La Crimée est un don de Khrouchtchev à l'Ukraine en 1954 à l’occasion du 300ème anniversaire des accords de Pereïaslav actant l’union des Ukrainiens et des Russes, les Tatars en ayant été déportés en Asie centrale en 1944. Un sourd ressentiment des élites ukrainiennes considère que les Russes vampirisent leurs ressources.
La prochaine étape survient avec la décomposition du régime soviétique en 1990. Un référendum approuve l’indépendance du pays à 90% en 1991.
Une minorité de Galiciens développe des groupes fascisants plus ou moins néonazis. Le parti Svoboda recueille 3% des voix en 2007, 5% en 2010, 9,68% en 2012, surtout dans le centre et le nord du pays (à Kiev, 17% !). Voilà la source des allégations du dirigeant russe aujourd’hui.
La fracture du pays en deux est un phénomène pérenne aux racines culturelles, religieuses et historiques.
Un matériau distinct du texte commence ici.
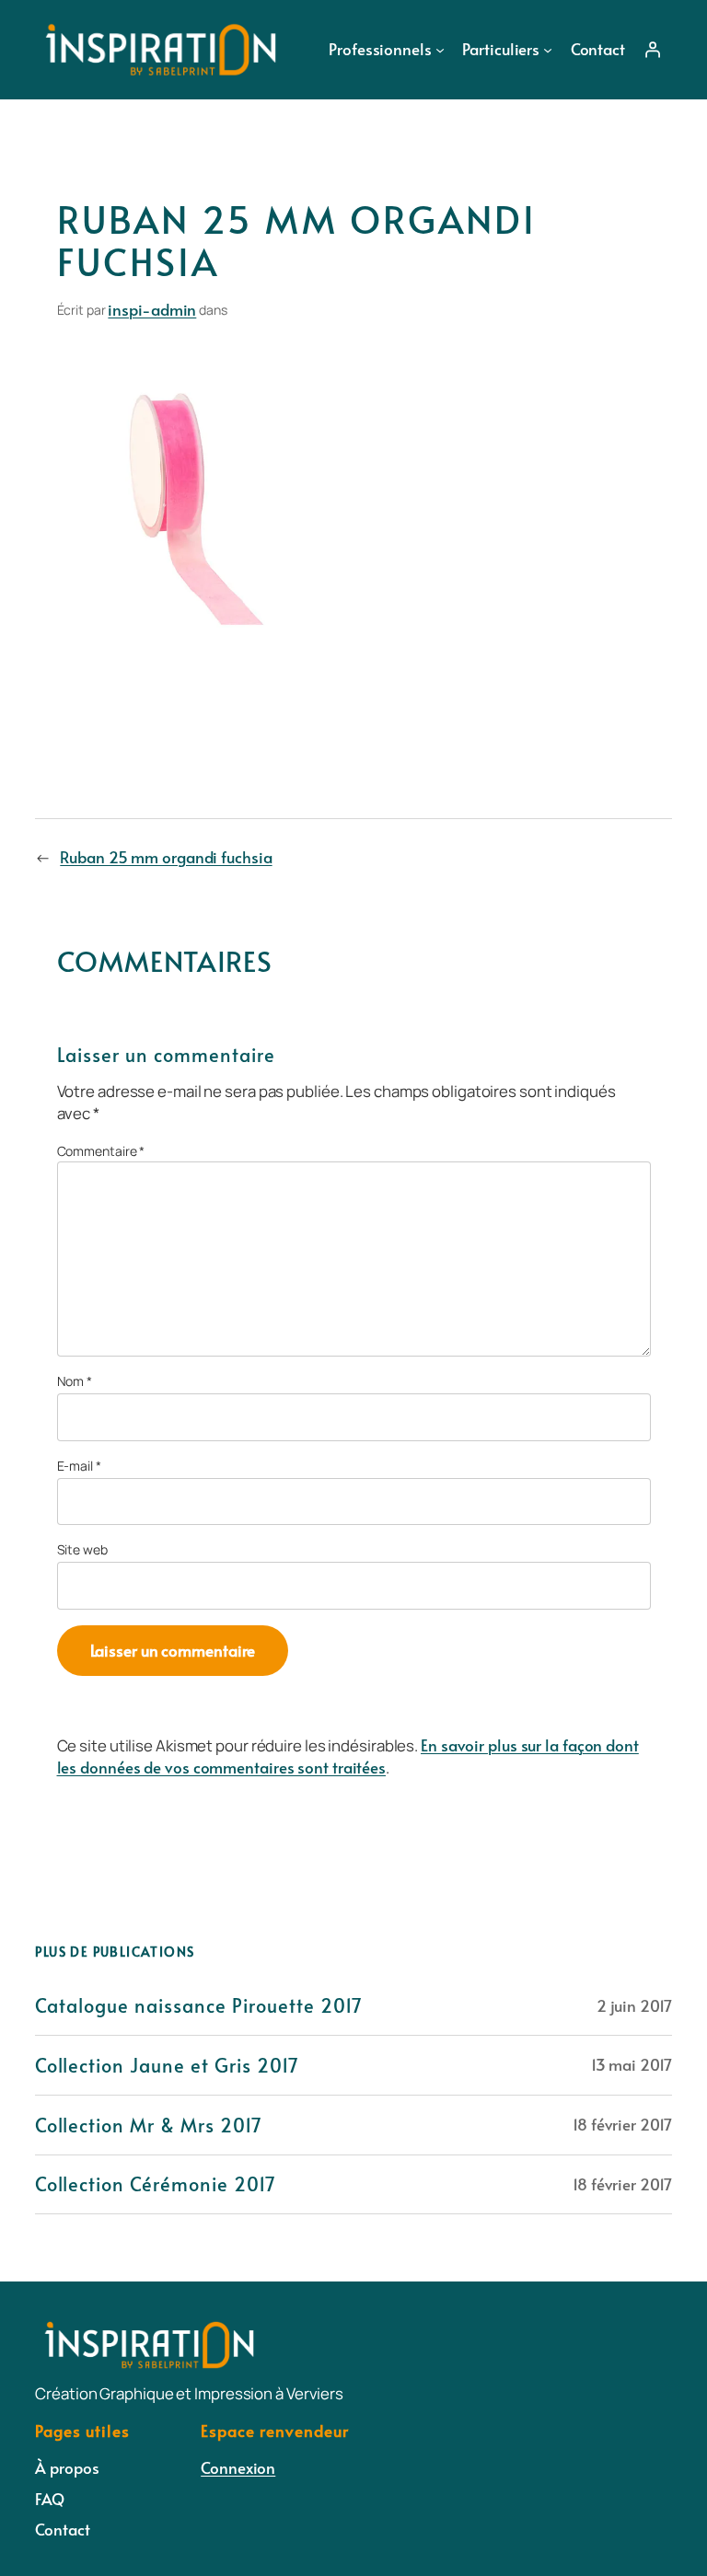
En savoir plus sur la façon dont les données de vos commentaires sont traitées (348, 1756)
L’apport de la démocratie représentée par la révolution Orange (Maidan) ne l’a pas réduit puisque les différences longtemps étouffées par l’unanimisme soviétique s’expriment enfin dans les urnes.
Et en plus, comme le souligne Zbigniew Brzezinski, ancien conseiller à la sécurité nationale américain : « Sans l’Ukraine, la Russie cesse d’être un empire ». Pour les Russes, la perspective de voir l’Ukraine adhérer à l’Union Européenne – initiée en 2004 – et/ou à l’Otan agit comme un chiffon rouge.
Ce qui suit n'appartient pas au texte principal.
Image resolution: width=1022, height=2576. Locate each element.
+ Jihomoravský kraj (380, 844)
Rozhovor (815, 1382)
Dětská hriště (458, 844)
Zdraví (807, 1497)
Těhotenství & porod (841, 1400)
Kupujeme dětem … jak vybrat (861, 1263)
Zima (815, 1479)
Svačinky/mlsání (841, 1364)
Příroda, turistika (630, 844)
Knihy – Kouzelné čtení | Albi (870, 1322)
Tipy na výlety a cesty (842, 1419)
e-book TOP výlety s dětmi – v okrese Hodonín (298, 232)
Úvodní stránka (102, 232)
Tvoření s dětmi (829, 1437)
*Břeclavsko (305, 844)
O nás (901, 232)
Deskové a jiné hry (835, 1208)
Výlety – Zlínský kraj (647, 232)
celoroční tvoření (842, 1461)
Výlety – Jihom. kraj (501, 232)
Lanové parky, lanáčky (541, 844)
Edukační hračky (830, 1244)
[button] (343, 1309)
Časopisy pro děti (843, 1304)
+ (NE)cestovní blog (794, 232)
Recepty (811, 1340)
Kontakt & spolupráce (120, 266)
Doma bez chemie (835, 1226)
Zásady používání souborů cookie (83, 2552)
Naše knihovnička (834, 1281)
Voilà quelques éléments de cette histoire terrible, qui voit émerger sous les bombardements une identité ukrainienne jamais vue avant ce conflit tragique.
L’avantage de ce livre – dont la remise à jour date d’avril 2021 – est qu’il n’est pas écrit par un universitaire mais par un journaliste et écrivain, spécialiste de la Russie, ancien correspondant à Moscou, donc d'une écriture fluide, avec quelques notes de bas de page claires, une documentation très fournie.
On y perçoit l'immense incompréhension de deux peuples slaves pourtant si proches ...
Ma conclusion, c'est que la mauvaise foi est générale, du côté des Occidentaux comme des Russes, et des Ukrainiens qui n'ont pas respecté les accords de Minsk. Le paradoxe est que le principal thème de campagne du président Zelensky (très majoritairement élu) était la nécessité d'entamer des négociations avec la Russie sur l'autonomie des provinces russophones de l'est et sur la Crimée (qui avait approuvé massivement son rattachement à la Russie par un referendum refusé par l'Occident alors qu'il avait été accepté pour le Kosovo).
L’Ukraine, une histoire entre deux destins, par Pierre Lorrain, éditions Bartillat, 686 p., 25€.